Un rapport de 2014 de Global Financial Integrity (Intégrité financière mondiale) a révélé que les pays en développement avaient perdu 6600 milliards de dollars américains en flux financiers illicites entre 2003 et 2012 et que ces flux sortants augmentaient à un taux moyen alarmant de 9,4% par an. Les flux sortants (facilités, entre autres, par les paradis fiscaux et le secret bancaire, les entreprises anonymes, et les techniques de blanchiment d’argent) étaient bien plus grands que le total de l’aide officielle au développement fournie aux pays en développement au cours de la même période qui était de 809 milliards de dollars américains.

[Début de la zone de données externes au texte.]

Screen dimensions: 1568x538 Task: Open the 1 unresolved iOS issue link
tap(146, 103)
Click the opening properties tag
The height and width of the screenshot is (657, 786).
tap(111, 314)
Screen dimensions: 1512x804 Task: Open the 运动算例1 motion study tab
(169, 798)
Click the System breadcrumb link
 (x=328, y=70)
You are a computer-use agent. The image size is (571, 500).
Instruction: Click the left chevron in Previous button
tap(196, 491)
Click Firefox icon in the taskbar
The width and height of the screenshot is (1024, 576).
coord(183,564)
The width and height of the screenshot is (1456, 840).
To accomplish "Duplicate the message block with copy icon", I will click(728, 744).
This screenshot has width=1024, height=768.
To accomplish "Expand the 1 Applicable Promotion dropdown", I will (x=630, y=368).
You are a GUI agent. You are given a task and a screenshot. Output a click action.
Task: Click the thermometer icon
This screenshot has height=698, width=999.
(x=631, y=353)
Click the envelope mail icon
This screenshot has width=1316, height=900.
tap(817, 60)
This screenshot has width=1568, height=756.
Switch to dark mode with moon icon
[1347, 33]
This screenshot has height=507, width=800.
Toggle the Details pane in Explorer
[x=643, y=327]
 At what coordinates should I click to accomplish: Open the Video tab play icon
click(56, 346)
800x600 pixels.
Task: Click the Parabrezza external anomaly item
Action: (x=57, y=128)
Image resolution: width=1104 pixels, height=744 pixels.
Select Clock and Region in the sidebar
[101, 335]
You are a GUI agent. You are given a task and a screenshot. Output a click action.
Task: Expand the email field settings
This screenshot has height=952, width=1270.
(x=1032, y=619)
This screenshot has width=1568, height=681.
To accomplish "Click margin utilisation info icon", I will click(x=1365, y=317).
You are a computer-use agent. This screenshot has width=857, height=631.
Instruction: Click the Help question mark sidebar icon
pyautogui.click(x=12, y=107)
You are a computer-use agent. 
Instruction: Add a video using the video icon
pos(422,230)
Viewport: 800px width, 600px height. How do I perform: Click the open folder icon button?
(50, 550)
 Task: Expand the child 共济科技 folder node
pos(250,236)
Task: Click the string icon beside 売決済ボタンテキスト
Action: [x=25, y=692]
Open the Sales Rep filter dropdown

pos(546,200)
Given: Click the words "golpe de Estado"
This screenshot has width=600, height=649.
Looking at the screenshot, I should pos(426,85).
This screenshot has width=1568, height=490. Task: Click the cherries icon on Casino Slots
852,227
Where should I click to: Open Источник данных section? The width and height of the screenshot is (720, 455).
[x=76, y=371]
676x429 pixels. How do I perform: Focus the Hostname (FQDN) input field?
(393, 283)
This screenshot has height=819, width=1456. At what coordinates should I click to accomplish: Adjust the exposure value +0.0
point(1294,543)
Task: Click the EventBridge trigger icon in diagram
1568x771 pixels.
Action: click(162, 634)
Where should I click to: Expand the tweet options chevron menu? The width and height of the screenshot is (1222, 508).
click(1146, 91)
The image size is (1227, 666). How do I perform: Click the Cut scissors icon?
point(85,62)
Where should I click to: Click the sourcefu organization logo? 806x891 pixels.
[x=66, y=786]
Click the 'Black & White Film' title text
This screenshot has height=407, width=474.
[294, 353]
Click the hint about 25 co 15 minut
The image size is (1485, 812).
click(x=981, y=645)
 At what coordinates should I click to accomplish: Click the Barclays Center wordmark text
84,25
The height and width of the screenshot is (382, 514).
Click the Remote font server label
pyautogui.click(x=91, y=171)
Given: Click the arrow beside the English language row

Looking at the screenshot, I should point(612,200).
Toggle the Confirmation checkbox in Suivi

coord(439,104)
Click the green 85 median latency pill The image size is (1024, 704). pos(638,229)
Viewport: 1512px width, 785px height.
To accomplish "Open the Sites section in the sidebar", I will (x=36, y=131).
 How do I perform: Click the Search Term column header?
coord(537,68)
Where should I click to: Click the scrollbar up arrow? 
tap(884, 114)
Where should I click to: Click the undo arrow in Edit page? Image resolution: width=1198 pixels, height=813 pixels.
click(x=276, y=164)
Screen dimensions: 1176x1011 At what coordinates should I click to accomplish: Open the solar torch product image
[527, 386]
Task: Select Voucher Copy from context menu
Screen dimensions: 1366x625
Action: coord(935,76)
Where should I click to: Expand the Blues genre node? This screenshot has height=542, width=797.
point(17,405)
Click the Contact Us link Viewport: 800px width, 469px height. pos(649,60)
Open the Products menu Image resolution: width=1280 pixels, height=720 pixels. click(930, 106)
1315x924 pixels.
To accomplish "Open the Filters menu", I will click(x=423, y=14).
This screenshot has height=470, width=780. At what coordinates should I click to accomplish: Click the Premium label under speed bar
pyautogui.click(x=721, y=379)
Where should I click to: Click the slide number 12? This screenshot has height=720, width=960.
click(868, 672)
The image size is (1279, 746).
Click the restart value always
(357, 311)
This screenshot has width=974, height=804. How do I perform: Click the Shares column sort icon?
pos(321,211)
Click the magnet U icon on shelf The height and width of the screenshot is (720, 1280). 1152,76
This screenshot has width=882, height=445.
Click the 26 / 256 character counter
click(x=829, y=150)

À ce jour, Amnesty International s’est penché principalement sur les échecs des États à respecter et à protéger les droits économiques, sociaux et culturels, ainsi que sur la discrimination dans l’accès aux biens et services essentiels comme l’éducation. Jusqu’à présent, nous n’avons pas focalisé notre énergie sur l’étude de la manière dont les États accèdent aux ressources et les utilisent pour répondre à leurs besoins et remplir leurs obligations.

L'analyse budgétaire est un outil important dans ce travail, bien que de telles analyses soient limitées par ce qu’indique un État comme étant actuellement disponible ou ce qu’il croit l’être. Toute analyse sur la manière dont le Portugal ou le Sierra Leone, par exemple, affectent leurs ressources budgétaires ne permettrait pas de révéler l’évasion fiscale ou le transfert de richesses offshore par les multinationales ou les particuliers fortunés.

Sans examiner ces problèmes plus profonds, les militants risquent de faire des recommandations simplistes qui acceptent le statu quo en matière de ressources et parallèlement, les fortes injustices à l’échelle mondiale. Ironiquement, de nombreux États fournissant de l’aide aux pays en développement qui ne peuvent pas satisfaire leurs obligations en matière de droits économiques, sociaux et culturels, accueillent également des entreprises qui prennent la richesse de ces même pays parmi les plus pauvres, à un taux et pour un montant qui excède de loin les flux de l’aide. Ils sont également, dans certains cas, les architectes de ces mêmes structures (paradis fiscaux et centres financiers offshores) qui leur donne les moyens de le faire.

Si les droits de l’homme et la communauté du développement veulent dépasser le stade du constat, elles doivent s’impliquer dans un travail d’enquête en profondeur et rigoureux pour exposer, au cas-par-cas, les systèmes et les politiques injustes qui facilitent la sortie des richesses, et de faire le lien entre ces systèmes et leurs conséquences sur les droits de l’homme.

Les militants des droits économiques et sociaux doivent se concentrer sur les solutions internationales à l’évasion fiscale. Montrer du doigt les fraudeurs et augmenter les budgets de l’aide au développement international ne suffit pas. Et nous ne devrions pas laisser seuls les économistes et les organisations comme tax justice (justice fiscale) promouvoir l’agenda sur l’éthique et l’accès à la richesse mondiale.

Les militants des droits de l’homme doivent également développer les compétences et les partenariats pour participer aux enquêtes et aux solutions dans le domaine de l’évasion fiscale.